[Stored dataset items]
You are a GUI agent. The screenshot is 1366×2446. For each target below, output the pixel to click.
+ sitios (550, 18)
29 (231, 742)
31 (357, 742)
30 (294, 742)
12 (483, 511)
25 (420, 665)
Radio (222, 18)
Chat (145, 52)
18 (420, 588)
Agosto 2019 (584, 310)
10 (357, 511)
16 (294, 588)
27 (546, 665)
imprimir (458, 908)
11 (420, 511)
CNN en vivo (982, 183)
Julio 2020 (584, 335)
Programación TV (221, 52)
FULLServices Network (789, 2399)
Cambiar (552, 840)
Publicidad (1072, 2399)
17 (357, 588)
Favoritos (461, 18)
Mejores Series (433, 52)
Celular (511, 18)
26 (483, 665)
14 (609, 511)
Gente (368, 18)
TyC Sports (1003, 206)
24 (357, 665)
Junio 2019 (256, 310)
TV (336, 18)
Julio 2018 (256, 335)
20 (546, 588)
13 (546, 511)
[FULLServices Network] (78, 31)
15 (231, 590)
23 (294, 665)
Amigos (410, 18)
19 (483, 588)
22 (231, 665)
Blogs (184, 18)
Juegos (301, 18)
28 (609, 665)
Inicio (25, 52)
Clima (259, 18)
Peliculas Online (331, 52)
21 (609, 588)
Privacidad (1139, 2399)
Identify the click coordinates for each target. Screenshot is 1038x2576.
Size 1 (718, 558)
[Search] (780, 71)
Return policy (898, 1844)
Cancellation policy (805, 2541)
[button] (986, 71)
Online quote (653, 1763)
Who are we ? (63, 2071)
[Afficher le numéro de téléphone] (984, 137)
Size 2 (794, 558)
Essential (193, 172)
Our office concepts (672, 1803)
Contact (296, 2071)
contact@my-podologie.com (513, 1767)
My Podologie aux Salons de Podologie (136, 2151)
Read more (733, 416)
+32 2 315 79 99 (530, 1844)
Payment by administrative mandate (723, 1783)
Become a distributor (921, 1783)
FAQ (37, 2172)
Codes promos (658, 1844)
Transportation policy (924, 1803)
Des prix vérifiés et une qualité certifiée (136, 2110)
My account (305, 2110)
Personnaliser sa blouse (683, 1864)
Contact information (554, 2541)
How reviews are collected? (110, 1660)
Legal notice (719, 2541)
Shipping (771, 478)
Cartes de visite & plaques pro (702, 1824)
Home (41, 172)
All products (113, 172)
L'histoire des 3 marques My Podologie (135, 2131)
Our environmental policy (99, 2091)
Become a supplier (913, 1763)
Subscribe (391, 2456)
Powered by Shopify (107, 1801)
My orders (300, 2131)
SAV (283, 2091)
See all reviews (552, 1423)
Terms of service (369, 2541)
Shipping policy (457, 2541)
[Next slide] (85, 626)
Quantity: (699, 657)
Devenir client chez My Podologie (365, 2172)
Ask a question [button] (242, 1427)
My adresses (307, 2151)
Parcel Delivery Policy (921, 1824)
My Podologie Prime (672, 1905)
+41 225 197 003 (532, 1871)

Task: A verbatim restatement of all the entries above is required.

Exercise solution:
You are a GUI agent. The screenshot is 1366×2446. For each target below, output the pixel to click.
+ sitios (550, 18)
29 (231, 742)
31 (357, 742)
30 (294, 742)
12 (483, 511)
25 (420, 665)
Radio (222, 18)
Chat (145, 52)
18 (420, 588)
Agosto 2019 (584, 310)
10 (357, 511)
16 (294, 588)
27 (546, 665)
imprimir (458, 908)
11 (420, 511)
CNN en vivo (982, 183)
Julio 2020 (584, 335)
Programación TV (221, 52)
FULLServices Network (789, 2399)
Cambiar (552, 840)
Publicidad (1072, 2399)
17 (357, 588)
Favoritos (461, 18)
Mejores Series (433, 52)
Celular (511, 18)
26 (483, 665)
14 (609, 511)
Gente (368, 18)
TyC Sports (1003, 206)
24 (357, 665)
Junio 2019 (256, 310)
TV (336, 18)
Julio 2018 (256, 335)
20 (546, 588)
13 (546, 511)
[FULLServices Network] (78, 31)
15 (231, 590)
23 (294, 665)
Amigos (410, 18)
19 (483, 588)
22 (231, 665)
Blogs (184, 18)
Juegos (301, 18)
28 (609, 665)
Inicio (25, 52)
Clima (259, 18)
Peliculas Online (331, 52)
21 (609, 588)
Privacidad (1139, 2399)
Identify the click coordinates for each target. Screenshot is 1038x2576.
Size 1 (718, 558)
[Search] (780, 71)
Return policy (898, 1844)
Cancellation policy (805, 2541)
[button] (986, 71)
Online quote (653, 1763)
Who are we ? (63, 2071)
[Afficher le numéro de téléphone] (984, 137)
Size 2 (794, 558)
Essential (193, 172)
Our office concepts (672, 1803)
Contact (296, 2071)
contact@my-podologie.com (513, 1767)
My Podologie aux Salons de Podologie (136, 2151)
Read more (733, 416)
+32 2 315 79 99 (530, 1844)
Payment by administrative mandate (723, 1783)
Become a distributor (921, 1783)
FAQ (37, 2172)
Codes promos (658, 1844)
Transportation policy (924, 1803)
Des prix vérifiés et une qualité certifiée (136, 2110)
My account (305, 2110)
Personnaliser sa blouse (683, 1864)
Contact information (554, 2541)
How reviews are collected? (110, 1660)
Legal notice (719, 2541)
Shipping (771, 478)
Cartes de visite & plaques pro (702, 1824)
Home (41, 172)
All products (113, 172)
L'histoire des 3 marques My Podologie (135, 2131)
Our environmental policy (99, 2091)
Become a supplier (913, 1763)
Subscribe (391, 2456)
Powered by Shopify (107, 1801)
My orders (300, 2131)
SAV (283, 2091)
See all reviews (552, 1423)
Terms of service (369, 2541)
Shipping policy (457, 2541)
[Next slide] (85, 626)
Quantity: (699, 657)
Devenir client chez My Podologie (365, 2172)
Ask a question [button] (242, 1427)
My adresses (307, 2151)
Parcel Delivery Policy (921, 1824)
My Podologie Prime (672, 1905)
+41 225 197 003 (532, 1871)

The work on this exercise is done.